Print out all of the data below, keeping it identical to the original.
■ ■ ■
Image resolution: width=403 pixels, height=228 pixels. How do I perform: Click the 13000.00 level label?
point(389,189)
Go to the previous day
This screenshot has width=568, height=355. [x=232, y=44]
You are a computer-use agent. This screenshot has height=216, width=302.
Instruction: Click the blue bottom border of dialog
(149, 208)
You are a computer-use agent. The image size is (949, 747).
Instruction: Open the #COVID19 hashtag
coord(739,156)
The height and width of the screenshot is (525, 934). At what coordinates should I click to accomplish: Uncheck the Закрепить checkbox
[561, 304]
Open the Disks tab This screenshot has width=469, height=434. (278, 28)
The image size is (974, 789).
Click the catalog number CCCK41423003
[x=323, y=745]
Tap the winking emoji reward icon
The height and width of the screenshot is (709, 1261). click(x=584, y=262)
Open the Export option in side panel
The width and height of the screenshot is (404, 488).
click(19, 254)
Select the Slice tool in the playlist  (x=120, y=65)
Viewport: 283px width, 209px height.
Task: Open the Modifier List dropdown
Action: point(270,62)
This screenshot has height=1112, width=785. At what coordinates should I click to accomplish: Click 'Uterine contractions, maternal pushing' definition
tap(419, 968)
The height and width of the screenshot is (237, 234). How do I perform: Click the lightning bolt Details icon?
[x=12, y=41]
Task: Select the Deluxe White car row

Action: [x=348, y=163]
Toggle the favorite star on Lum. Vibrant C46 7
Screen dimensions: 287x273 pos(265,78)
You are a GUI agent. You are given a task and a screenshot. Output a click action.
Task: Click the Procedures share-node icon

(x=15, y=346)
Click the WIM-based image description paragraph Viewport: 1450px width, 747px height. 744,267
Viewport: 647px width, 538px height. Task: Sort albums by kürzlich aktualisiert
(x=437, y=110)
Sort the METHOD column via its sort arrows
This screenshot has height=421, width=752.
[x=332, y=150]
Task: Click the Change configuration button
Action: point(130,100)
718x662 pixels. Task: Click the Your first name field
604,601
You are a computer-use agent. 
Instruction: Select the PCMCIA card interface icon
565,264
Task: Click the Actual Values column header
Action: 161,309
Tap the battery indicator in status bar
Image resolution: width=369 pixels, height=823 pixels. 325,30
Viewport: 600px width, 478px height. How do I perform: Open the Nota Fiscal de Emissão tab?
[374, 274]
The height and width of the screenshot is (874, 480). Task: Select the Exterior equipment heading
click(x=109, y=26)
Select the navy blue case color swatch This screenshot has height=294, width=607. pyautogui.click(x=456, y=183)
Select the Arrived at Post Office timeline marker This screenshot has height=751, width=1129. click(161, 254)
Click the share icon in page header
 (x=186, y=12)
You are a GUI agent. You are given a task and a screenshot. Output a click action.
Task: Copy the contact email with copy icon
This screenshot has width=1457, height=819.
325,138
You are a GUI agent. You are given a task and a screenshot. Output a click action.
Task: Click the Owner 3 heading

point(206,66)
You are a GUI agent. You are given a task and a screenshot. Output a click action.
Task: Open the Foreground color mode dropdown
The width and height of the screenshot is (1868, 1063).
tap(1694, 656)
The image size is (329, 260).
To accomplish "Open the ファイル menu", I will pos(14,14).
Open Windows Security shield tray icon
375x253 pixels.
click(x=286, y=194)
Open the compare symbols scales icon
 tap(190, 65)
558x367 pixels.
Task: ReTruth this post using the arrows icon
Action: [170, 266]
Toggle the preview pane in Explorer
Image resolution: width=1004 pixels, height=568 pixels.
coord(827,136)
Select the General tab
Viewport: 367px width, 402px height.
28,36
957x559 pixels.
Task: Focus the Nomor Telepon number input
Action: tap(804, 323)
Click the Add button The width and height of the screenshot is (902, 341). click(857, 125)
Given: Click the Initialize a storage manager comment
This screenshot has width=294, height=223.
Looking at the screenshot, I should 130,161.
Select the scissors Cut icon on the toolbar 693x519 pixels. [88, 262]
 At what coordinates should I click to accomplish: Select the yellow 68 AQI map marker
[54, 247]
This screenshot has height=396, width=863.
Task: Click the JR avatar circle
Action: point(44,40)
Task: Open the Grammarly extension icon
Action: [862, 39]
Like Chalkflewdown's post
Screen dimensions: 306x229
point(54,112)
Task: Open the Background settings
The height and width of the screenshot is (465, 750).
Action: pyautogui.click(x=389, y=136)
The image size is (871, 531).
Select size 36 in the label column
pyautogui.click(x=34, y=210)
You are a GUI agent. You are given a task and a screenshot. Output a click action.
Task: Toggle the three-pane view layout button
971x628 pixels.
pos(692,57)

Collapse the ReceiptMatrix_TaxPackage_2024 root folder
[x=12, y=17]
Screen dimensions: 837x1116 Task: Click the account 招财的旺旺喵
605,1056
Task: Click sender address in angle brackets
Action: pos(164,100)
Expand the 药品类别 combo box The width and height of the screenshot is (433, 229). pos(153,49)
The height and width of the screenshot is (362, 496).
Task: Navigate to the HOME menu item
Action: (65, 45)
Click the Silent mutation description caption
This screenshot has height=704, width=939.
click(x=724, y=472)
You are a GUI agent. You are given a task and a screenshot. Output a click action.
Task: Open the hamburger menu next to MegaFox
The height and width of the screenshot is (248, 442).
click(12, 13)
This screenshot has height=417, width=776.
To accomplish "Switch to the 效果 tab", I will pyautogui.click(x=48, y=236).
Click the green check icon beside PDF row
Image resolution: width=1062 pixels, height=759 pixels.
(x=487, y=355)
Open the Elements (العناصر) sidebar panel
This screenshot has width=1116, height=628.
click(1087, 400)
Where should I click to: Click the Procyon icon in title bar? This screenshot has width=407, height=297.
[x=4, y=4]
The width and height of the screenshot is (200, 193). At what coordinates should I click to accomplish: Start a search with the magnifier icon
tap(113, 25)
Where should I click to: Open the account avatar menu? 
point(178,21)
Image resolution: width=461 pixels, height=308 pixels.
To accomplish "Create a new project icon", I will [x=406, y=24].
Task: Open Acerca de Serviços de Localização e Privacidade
■ ■ ■
- _Answer to the exercise_:
Image resolution: width=403 pixels, height=228 pixels. How do I perform: Click the 13000.00 level label?
point(389,189)
Go to the previous day
This screenshot has width=568, height=355. [x=232, y=44]
You are a computer-use agent. This screenshot has height=216, width=302.
Instruction: Click the blue bottom border of dialog
(149, 208)
You are a computer-use agent. The image size is (949, 747).
Instruction: Open the #COVID19 hashtag
coord(739,156)
The height and width of the screenshot is (525, 934). At what coordinates should I click to accomplish: Uncheck the Закрепить checkbox
[561, 304]
Open the Disks tab This screenshot has width=469, height=434. (278, 28)
The image size is (974, 789).
Click the catalog number CCCK41423003
[x=323, y=745]
Tap the winking emoji reward icon
The height and width of the screenshot is (709, 1261). click(x=584, y=262)
Open the Export option in side panel
The width and height of the screenshot is (404, 488).
click(19, 254)
Select the Slice tool in the playlist  (x=120, y=65)
Viewport: 283px width, 209px height.
Task: Open the Modifier List dropdown
Action: point(270,62)
This screenshot has height=1112, width=785. At what coordinates should I click to accomplish: Click 'Uterine contractions, maternal pushing' definition
tap(419, 968)
The height and width of the screenshot is (237, 234). How do I perform: Click the lightning bolt Details icon?
[x=12, y=41]
Task: Select the Deluxe White car row

Action: [x=348, y=163]
Toggle the favorite star on Lum. Vibrant C46 7
Screen dimensions: 287x273 pos(265,78)
You are a GUI agent. You are given a task and a screenshot. Output a click action.
Task: Click the Procedures share-node icon

(x=15, y=346)
Click the WIM-based image description paragraph Viewport: 1450px width, 747px height. 744,267
Viewport: 647px width, 538px height. Task: Sort albums by kürzlich aktualisiert
(x=437, y=110)
Sort the METHOD column via its sort arrows
This screenshot has height=421, width=752.
[x=332, y=150]
Task: Click the Change configuration button
Action: point(130,100)
718x662 pixels. Task: Click the Your first name field
604,601
You are a computer-use agent. 
Instruction: Select the PCMCIA card interface icon
565,264
Task: Click the Actual Values column header
Action: 161,309
Tap the battery indicator in status bar
Image resolution: width=369 pixels, height=823 pixels. 325,30
Viewport: 600px width, 478px height. How do I perform: Open the Nota Fiscal de Emissão tab?
[374, 274]
The height and width of the screenshot is (874, 480). Task: Select the Exterior equipment heading
click(x=109, y=26)
Select the navy blue case color swatch This screenshot has height=294, width=607. pyautogui.click(x=456, y=183)
Select the Arrived at Post Office timeline marker This screenshot has height=751, width=1129. click(161, 254)
Click the share icon in page header
 (x=186, y=12)
You are a GUI agent. You are given a task and a screenshot. Output a click action.
Task: Copy the contact email with copy icon
This screenshot has width=1457, height=819.
325,138
You are a GUI agent. You are given a task and a screenshot. Output a click action.
Task: Click the Owner 3 heading

point(206,66)
You are a GUI agent. You are given a task and a screenshot. Output a click action.
Task: Open the Foreground color mode dropdown
The width and height of the screenshot is (1868, 1063).
tap(1694, 656)
The image size is (329, 260).
To accomplish "Open the ファイル menu", I will pos(14,14).
Open Windows Security shield tray icon
375x253 pixels.
click(x=286, y=194)
Open the compare symbols scales icon
 tap(190, 65)
558x367 pixels.
Task: ReTruth this post using the arrows icon
Action: [170, 266]
Toggle the preview pane in Explorer
Image resolution: width=1004 pixels, height=568 pixels.
coord(827,136)
Select the General tab
Viewport: 367px width, 402px height.
28,36
957x559 pixels.
Task: Focus the Nomor Telepon number input
Action: tap(804, 323)
Click the Add button The width and height of the screenshot is (902, 341). click(857, 125)
Given: Click the Initialize a storage manager comment
This screenshot has width=294, height=223.
Looking at the screenshot, I should 130,161.
Select the scissors Cut icon on the toolbar 693x519 pixels. [88, 262]
 At what coordinates should I click to accomplish: Select the yellow 68 AQI map marker
[54, 247]
This screenshot has height=396, width=863.
Task: Click the JR avatar circle
Action: point(44,40)
Task: Open the Grammarly extension icon
Action: [862, 39]
Like Chalkflewdown's post
Screen dimensions: 306x229
point(54,112)
Task: Open the Background settings
The height and width of the screenshot is (465, 750).
Action: pyautogui.click(x=389, y=136)
The image size is (871, 531).
Select size 36 in the label column
pyautogui.click(x=34, y=210)
You are a GUI agent. You are given a task and a screenshot. Output a click action.
Task: Toggle the three-pane view layout button
971x628 pixels.
pos(692,57)

Collapse the ReceiptMatrix_TaxPackage_2024 root folder
[x=12, y=17]
Screen dimensions: 837x1116 Task: Click the account 招财的旺旺喵
605,1056
Task: Click sender address in angle brackets
Action: pos(164,100)
Expand the 药品类别 combo box The width and height of the screenshot is (433, 229). pos(153,49)
The height and width of the screenshot is (362, 496).
Task: Navigate to the HOME menu item
Action: (65, 45)
Click the Silent mutation description caption
This screenshot has height=704, width=939.
click(x=724, y=472)
You are a GUI agent. You are given a task and a screenshot. Output a click action.
Task: Open the hamburger menu next to MegaFox
The height and width of the screenshot is (248, 442).
click(12, 13)
This screenshot has height=417, width=776.
To accomplish "Switch to the 效果 tab", I will pyautogui.click(x=48, y=236).
Click the green check icon beside PDF row
Image resolution: width=1062 pixels, height=759 pixels.
(x=487, y=355)
Open the Elements (العناصر) sidebar panel
This screenshot has width=1116, height=628.
click(1087, 400)
Where should I click to: Click the Procyon icon in title bar? This screenshot has width=407, height=297.
[x=4, y=4]
The width and height of the screenshot is (200, 193). At what coordinates should I click to accomplish: Start a search with the magnifier icon
tap(113, 25)
Where should I click to: Open the account avatar menu? 
point(178,21)
Image resolution: width=461 pixels, height=308 pixels.
To accomplish "Create a new project icon", I will [x=406, y=24].
Task: Open Acerca de Serviços de Localização e Privacidade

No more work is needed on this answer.